悩んでも仕方がない。会ったところで何を話そう。私はまだ「好き」をみつけてなかった。




 それからまた結構経ち、私は大学生になった。大学生になったら時間もあって楽しい毎日が待っていると思ったが、教職をとってそれどころじゃなくなった。でも、あの時より心は苦しくない。

有隣堂は、登録者数が十万、二十万と登録者数を伸ばしていた。もうすぐブッコローがいっていた登録者数に近づく。私の心は落ち着かなった。何か起こるのではないか、と。



 勘は当たった。ブッコローを題材にした二次創作コンテストが開催される。そして、ブッコローの目にとまれば、動画に出られるという。

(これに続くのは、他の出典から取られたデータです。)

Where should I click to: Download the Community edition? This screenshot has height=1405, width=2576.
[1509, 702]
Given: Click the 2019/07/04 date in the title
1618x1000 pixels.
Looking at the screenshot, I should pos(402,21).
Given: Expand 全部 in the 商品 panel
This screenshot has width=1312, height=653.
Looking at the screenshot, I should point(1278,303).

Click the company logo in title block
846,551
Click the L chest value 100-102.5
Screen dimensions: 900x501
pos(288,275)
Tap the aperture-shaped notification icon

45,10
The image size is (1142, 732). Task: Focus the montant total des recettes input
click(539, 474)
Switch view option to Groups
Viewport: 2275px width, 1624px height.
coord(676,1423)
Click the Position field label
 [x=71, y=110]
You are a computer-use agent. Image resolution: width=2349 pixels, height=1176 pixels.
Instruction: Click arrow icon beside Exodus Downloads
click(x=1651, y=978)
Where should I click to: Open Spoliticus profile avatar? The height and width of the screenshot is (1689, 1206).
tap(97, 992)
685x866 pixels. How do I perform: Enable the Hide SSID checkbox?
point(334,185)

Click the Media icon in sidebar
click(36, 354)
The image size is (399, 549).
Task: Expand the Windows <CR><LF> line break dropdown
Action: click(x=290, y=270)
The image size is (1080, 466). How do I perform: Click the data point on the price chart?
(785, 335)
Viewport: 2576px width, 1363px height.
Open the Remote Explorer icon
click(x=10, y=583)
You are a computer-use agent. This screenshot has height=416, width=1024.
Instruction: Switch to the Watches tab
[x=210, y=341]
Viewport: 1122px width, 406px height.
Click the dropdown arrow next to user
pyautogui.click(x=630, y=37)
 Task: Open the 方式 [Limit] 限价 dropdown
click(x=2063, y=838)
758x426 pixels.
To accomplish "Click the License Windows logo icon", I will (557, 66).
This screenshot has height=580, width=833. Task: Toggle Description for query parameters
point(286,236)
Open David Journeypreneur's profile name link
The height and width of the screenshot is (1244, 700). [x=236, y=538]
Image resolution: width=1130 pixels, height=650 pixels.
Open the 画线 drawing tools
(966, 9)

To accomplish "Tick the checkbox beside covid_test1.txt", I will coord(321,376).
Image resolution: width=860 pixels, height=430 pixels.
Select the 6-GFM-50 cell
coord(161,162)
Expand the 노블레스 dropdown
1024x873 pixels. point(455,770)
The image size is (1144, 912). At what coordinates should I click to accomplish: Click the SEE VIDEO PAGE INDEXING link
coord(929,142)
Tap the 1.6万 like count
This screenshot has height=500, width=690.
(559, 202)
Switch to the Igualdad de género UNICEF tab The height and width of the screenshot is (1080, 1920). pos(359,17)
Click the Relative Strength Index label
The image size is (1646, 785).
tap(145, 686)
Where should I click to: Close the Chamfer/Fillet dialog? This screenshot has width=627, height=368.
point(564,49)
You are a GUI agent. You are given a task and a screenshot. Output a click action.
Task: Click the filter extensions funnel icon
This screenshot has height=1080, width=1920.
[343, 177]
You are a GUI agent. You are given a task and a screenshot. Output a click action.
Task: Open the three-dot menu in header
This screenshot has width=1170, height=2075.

 運命ってあるのかもしれないと思った。いやまだ運命になっていないかもしれない。でも運命にしたい。気が付いたら、身体が動いていた。紙とペンを持ち、題名を決める。そこからはただひたすら書いていた。なぜか書くのは苦ではなかった。内容を面白くするために、埃をかぶっていた本を読んだ。たくさん読んだ。久しぶりに、ゆっくり楽しめた。

「考えすぎじゃない?」

ふと、夢の中でいっていたブッコローの言葉を思い出す。そうかもしれない。前は余裕がなくて手を出せなった。

 有隣堂の動画も見返した。自分の「好き」が見つかるかもしれないって。それは当たっていた。


 


 私は原稿に思いをぶつけた。この気持ちが届くように。